Exercise goal ->
Reproduce, please, the line that holds "Expand the Sites tree node" and all later lines through the end of the entries below, exactly; omit pictures.

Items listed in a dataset
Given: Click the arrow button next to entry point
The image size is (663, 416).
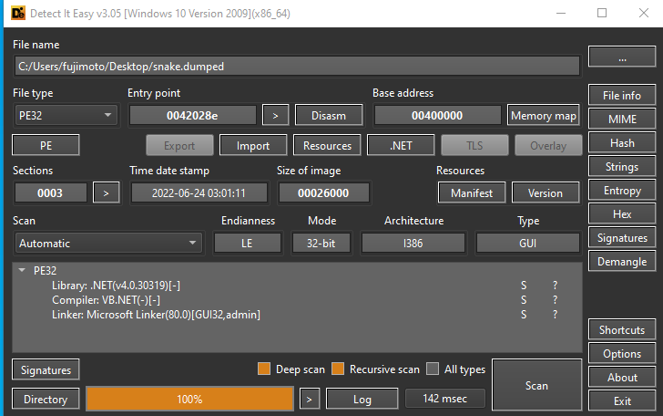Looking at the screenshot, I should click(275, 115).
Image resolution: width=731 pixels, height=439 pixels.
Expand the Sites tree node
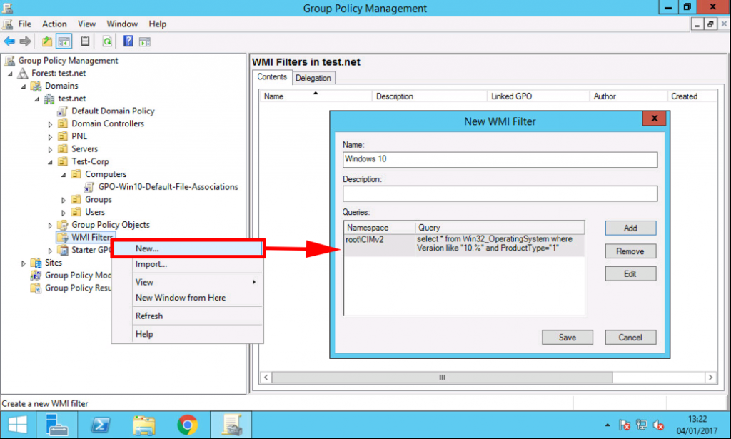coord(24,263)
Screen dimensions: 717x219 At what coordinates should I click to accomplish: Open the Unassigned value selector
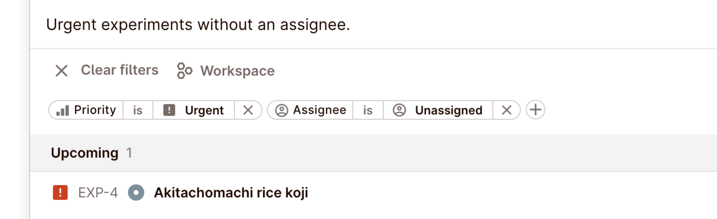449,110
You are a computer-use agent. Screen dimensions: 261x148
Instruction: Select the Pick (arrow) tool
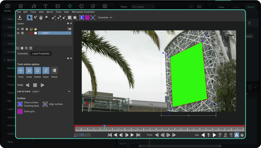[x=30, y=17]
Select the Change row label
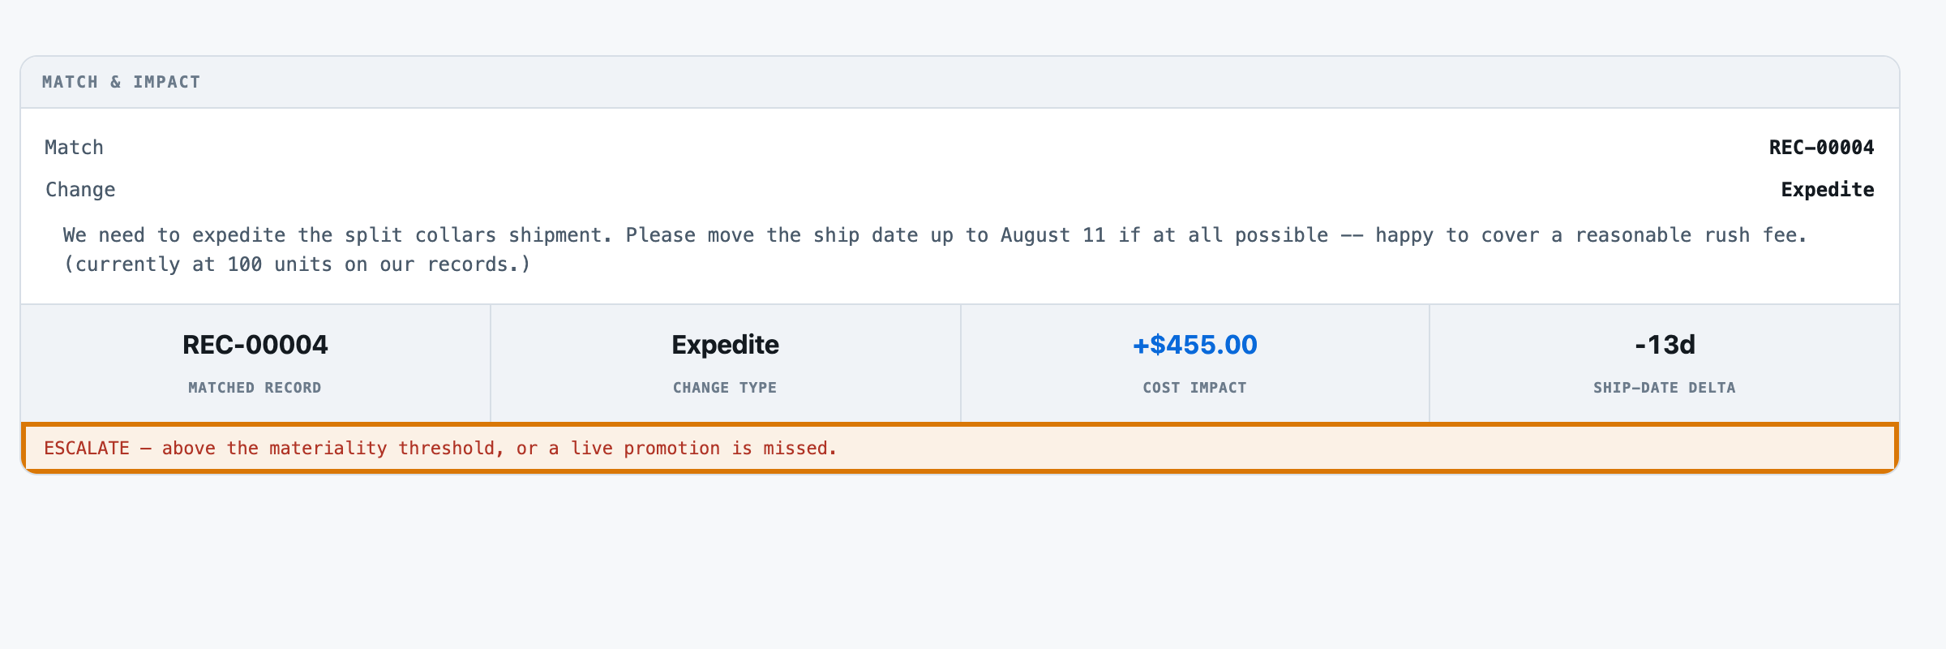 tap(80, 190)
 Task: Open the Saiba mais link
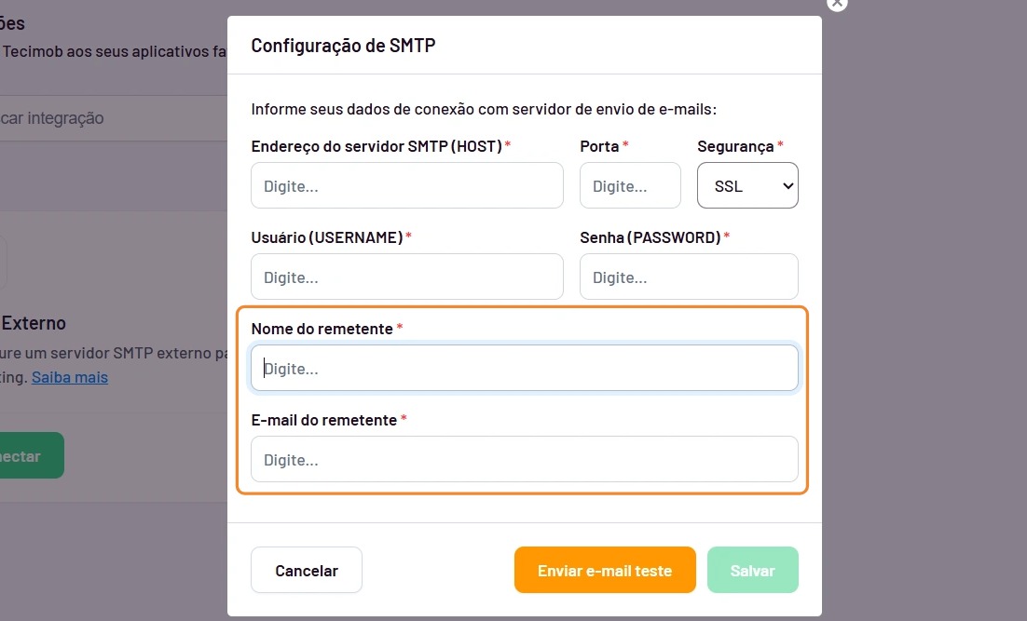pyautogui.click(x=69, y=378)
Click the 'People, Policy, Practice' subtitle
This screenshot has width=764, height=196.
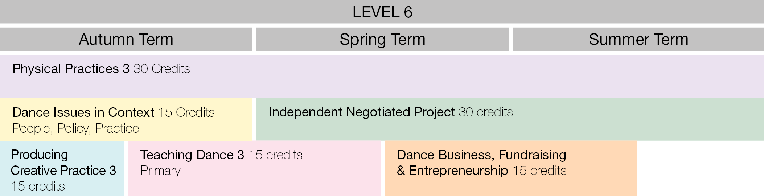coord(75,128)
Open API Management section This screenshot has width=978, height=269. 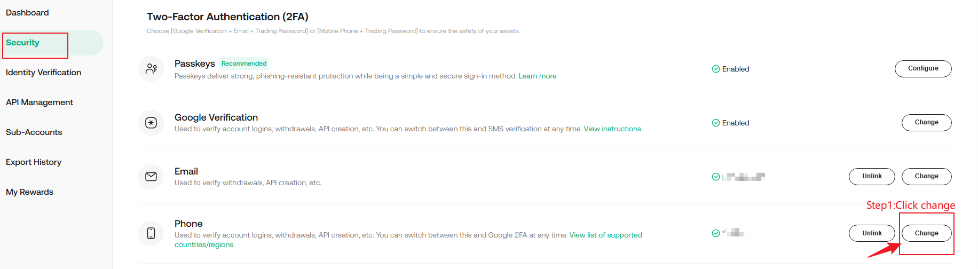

Completed exercise ->
Expand the Sites tree node
coord(24,263)
Screen dimensions: 717x219 At what coordinates should I click to accomplish: Open the Unassigned value selector
449,110
You are a computer-use agent. Screen dimensions: 261x148
Instruction: Select the Pick (arrow) tool
[x=30, y=17]
Select the Change row label
 tap(80, 190)
 Task: Open the Saiba mais link
pyautogui.click(x=69, y=378)
Click the 'People, Policy, Practice' subtitle
This screenshot has width=764, height=196.
coord(75,128)
Open API Management section This screenshot has width=978, height=269. 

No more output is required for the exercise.